▶ [Material for this task]
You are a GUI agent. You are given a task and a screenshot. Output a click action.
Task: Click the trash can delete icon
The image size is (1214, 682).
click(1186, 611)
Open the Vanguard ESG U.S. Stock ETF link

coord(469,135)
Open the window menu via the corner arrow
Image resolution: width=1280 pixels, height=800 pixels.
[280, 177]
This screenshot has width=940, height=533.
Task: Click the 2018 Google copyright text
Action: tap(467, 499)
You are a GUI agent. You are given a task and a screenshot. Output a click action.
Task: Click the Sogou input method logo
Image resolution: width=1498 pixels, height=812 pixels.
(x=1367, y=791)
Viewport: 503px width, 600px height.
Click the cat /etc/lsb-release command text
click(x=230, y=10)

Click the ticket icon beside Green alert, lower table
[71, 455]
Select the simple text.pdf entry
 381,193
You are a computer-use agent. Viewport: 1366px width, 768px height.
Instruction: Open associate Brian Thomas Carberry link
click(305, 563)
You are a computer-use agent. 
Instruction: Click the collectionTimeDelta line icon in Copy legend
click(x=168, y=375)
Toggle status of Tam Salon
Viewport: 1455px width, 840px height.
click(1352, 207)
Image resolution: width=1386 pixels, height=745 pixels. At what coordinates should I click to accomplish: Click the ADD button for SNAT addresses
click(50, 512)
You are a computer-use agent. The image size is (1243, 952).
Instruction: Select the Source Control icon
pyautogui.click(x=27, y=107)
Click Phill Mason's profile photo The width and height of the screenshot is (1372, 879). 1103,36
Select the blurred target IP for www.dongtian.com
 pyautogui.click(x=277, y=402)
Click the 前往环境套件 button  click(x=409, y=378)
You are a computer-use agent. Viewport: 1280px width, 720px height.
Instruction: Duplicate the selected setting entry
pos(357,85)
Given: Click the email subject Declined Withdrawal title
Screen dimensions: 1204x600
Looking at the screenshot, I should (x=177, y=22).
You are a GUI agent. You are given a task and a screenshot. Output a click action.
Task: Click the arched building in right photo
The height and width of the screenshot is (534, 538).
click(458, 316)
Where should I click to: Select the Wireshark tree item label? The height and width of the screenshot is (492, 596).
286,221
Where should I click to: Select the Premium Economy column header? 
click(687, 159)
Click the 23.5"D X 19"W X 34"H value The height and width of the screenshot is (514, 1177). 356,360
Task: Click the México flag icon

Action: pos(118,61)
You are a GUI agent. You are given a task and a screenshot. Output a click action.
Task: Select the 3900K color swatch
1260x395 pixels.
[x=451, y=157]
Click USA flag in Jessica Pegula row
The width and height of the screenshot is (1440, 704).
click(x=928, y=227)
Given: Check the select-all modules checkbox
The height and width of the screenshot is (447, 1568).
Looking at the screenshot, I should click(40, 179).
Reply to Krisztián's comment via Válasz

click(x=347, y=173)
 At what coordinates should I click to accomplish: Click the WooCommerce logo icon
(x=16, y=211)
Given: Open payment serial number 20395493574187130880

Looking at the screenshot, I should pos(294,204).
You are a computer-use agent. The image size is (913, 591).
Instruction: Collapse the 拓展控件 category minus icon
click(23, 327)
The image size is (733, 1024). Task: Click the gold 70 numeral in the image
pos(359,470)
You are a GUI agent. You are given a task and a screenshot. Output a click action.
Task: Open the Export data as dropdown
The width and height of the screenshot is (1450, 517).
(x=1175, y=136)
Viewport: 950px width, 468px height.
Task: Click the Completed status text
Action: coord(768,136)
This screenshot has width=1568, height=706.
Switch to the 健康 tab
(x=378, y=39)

▶ [Exercise instructions] Your answer should consist of the lines from the line with "Where should I click to: Select the Wireshark" to the line with "(514, 1177). 356,360" above, repeated exactly, both ends included.

▶ [Answer below]
Where should I click to: Select the Wireshark tree item label? The height and width of the screenshot is (492, 596).
286,221
Where should I click to: Select the Premium Economy column header? 
click(687, 159)
Click the 23.5"D X 19"W X 34"H value The height and width of the screenshot is (514, 1177). 356,360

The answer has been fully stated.